+++ Data for this task

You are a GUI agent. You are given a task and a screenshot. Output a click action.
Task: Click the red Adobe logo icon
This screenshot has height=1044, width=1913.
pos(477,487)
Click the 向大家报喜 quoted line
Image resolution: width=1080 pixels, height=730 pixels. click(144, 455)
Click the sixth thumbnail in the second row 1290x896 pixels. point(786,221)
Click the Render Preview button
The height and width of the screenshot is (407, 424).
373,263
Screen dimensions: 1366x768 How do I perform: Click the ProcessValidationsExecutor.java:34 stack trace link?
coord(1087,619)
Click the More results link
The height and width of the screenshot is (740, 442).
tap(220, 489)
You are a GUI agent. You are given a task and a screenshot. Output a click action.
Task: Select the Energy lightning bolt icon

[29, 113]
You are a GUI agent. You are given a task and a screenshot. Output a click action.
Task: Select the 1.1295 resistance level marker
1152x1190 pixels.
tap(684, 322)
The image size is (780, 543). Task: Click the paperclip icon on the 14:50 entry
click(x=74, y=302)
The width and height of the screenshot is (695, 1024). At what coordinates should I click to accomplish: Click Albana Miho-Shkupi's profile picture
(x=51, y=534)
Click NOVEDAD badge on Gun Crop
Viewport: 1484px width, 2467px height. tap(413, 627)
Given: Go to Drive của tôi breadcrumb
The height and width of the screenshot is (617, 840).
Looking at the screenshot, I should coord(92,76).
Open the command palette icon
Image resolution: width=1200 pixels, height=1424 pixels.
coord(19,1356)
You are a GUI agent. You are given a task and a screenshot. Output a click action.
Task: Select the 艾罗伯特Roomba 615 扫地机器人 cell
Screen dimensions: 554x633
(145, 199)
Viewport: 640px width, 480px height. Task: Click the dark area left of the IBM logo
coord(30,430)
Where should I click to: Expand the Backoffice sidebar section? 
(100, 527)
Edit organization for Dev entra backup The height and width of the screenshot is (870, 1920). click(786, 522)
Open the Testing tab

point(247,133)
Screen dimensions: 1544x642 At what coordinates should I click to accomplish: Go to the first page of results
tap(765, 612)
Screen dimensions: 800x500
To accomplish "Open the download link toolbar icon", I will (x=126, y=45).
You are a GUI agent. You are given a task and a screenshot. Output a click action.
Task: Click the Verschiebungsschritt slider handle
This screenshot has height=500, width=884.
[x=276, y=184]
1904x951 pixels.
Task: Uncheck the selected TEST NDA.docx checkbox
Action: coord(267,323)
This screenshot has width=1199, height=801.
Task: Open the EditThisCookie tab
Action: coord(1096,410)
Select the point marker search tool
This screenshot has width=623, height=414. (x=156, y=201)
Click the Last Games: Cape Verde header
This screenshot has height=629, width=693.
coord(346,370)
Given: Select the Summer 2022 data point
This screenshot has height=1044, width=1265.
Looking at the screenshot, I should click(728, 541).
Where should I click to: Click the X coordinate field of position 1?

++++++

▶ [What you have to do]:
Could you give every entry again, exactly as written?

▶ [Written reply]:
You are a GUI agent. You are given a task and a screenshot. Output a click action.
Task: Click the red Adobe logo icon
This screenshot has height=1044, width=1913.
pos(477,487)
Click the 向大家报喜 quoted line
Image resolution: width=1080 pixels, height=730 pixels. click(144, 455)
Click the sixth thumbnail in the second row 1290x896 pixels. point(786,221)
Click the Render Preview button
The height and width of the screenshot is (407, 424).
373,263
Screen dimensions: 1366x768 How do I perform: Click the ProcessValidationsExecutor.java:34 stack trace link?
coord(1087,619)
Click the More results link
The height and width of the screenshot is (740, 442).
tap(220, 489)
You are a GUI agent. You are given a task and a screenshot. Output a click action.
Task: Select the Energy lightning bolt icon

[29, 113]
You are a GUI agent. You are given a task and a screenshot. Output a click action.
Task: Select the 1.1295 resistance level marker
1152x1190 pixels.
tap(684, 322)
The image size is (780, 543). Task: Click the paperclip icon on the 14:50 entry
click(x=74, y=302)
The width and height of the screenshot is (695, 1024). At what coordinates should I click to accomplish: Click Albana Miho-Shkupi's profile picture
(x=51, y=534)
Click NOVEDAD badge on Gun Crop
Viewport: 1484px width, 2467px height. tap(413, 627)
Given: Go to Drive của tôi breadcrumb
The height and width of the screenshot is (617, 840).
Looking at the screenshot, I should coord(92,76).
Open the command palette icon
Image resolution: width=1200 pixels, height=1424 pixels.
coord(19,1356)
You are a GUI agent. You are given a task and a screenshot. Output a click action.
Task: Select the 艾罗伯特Roomba 615 扫地机器人 cell
Screen dimensions: 554x633
(145, 199)
Viewport: 640px width, 480px height. Task: Click the dark area left of the IBM logo
coord(30,430)
Where should I click to: Expand the Backoffice sidebar section? 
(100, 527)
Edit organization for Dev entra backup The height and width of the screenshot is (870, 1920). click(786, 522)
Open the Testing tab

point(247,133)
Screen dimensions: 1544x642 At what coordinates should I click to accomplish: Go to the first page of results
tap(765, 612)
Screen dimensions: 800x500
To accomplish "Open the download link toolbar icon", I will (x=126, y=45).
You are a GUI agent. You are given a task and a screenshot. Output a click action.
Task: Click the Verschiebungsschritt slider handle
This screenshot has height=500, width=884.
[x=276, y=184]
1904x951 pixels.
Task: Uncheck the selected TEST NDA.docx checkbox
Action: coord(267,323)
This screenshot has width=1199, height=801.
Task: Open the EditThisCookie tab
Action: coord(1096,410)
Select the point marker search tool
This screenshot has width=623, height=414. (x=156, y=201)
Click the Last Games: Cape Verde header
This screenshot has height=629, width=693.
coord(346,370)
Given: Select the Summer 2022 data point
This screenshot has height=1044, width=1265.
Looking at the screenshot, I should click(728, 541).
Where should I click to: Click the X coordinate field of position 1?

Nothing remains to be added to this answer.